What's new

[Release] FreshJR Adaptive QOS (Improvements / Custom Rules / and Inner workings)

  • SNBForums Code of Conduct

    SNBForums is a community for everyone, no matter what their level of experience.

    Please be tolerant and patient of others, especially newcomers. We are all here to share and learn!

    The rules are simple: Be patient, be nice, be helpful or be gone!

Status
Not open for further replies.
I couldn't get the issue repeated. How fast is your internet connection? What were you doing.

The bucket error doesn't seem to refer to the QOS scheduler buckets overflowing, but rather too many TCP connections in the time wait stage. There wasn't enough resources to keep track of more connections.

Code:
Time WAIT =
(1)Server wants to close connection, send you a FIN (terminate connection) message.
(2)You receive that message, and you send an AWK (acknoldge that message)
(3)You also sen a FIN that you are terminating this connection
(4) You are now in TIME WAIT for the server to send you last message that it AWK'd your termination aswell

This is done to prevent potential overlap when opening the new connection.

QOS should never of dropped that last AWK packet since that is net control. Even if that packet was dropped, no new connection should have been established between you and speedtest since that time wait was not finished.

• **Material supplied**:
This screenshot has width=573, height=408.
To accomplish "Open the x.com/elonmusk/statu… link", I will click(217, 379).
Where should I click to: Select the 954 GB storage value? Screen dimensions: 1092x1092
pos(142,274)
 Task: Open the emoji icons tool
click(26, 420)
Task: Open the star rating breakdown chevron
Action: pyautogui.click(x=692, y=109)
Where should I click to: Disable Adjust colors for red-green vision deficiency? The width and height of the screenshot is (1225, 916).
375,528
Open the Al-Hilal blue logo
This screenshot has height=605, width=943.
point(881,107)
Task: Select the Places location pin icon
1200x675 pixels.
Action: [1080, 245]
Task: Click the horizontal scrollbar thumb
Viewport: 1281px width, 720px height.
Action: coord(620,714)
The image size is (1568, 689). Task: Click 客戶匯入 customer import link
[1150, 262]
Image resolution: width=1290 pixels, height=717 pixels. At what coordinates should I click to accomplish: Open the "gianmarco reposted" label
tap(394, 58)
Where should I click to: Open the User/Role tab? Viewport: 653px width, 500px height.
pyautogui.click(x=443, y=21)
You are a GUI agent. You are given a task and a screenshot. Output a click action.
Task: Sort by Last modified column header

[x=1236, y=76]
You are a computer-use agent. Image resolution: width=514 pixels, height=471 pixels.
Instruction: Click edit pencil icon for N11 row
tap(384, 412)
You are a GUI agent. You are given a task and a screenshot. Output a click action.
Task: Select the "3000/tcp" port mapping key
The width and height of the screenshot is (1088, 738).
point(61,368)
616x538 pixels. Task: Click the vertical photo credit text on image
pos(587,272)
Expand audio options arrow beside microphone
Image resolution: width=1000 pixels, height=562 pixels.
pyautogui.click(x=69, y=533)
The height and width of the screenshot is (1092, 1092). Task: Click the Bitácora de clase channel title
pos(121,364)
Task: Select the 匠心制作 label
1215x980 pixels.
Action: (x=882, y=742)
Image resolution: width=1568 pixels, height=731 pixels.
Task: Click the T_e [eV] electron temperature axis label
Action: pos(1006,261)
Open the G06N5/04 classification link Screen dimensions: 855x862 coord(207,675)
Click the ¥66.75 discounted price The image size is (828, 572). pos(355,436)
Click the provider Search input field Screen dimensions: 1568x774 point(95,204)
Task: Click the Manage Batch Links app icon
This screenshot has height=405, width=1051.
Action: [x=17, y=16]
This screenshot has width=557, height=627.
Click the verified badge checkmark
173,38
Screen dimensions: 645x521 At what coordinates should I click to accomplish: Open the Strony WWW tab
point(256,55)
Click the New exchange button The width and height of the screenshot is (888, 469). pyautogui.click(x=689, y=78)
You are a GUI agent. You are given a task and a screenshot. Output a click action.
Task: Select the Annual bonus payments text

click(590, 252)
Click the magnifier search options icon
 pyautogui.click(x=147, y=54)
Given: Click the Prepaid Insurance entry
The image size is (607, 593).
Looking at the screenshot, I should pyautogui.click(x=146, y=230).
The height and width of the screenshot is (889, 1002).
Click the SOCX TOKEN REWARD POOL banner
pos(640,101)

• **Required tasks**:
A) According to the QOS forum thread, what does the bucket error actually refer to?
B) Resume the QOS forum thread after its final sentence.

• **Solved problems**:
A) Too many TCP connections in the time wait stage.

B)
Could it be that you were getting DDOS'd or doing something on your network that created an insane amount of connections. Something had to be opening a lot of connections during that time.

I do not think QOS should be able to go rouge with its setup. Your changes were correctly implemented and really minor from mine.

You do not need App Analysis turned on for QOS to function. If you did that imposed a way larger load on the router that was already strained from high connections. Not only does each packet now get inspected and sorted with QOS, with app analysis every connection has to be looked up, referenced by name, and also have bandwidth tracked. If you had were already pushing the limits of active open connections, and added the burden of looking up each connection + tracking its bandwidth, no wonder the kernel dropped all services to deal with this high amount work.

If you want to try again and encounter this issue check open connections under the Tools in webUI.
Connections 515 / 300000 - 28 active

If it is high, go to Network Tools in webUI, netstat, netstat-nat, sort by state, netstat.
See what demon on your network is unleashing this hell. Note, drop app analysis if you keep it running to prevent additional unnecessary load.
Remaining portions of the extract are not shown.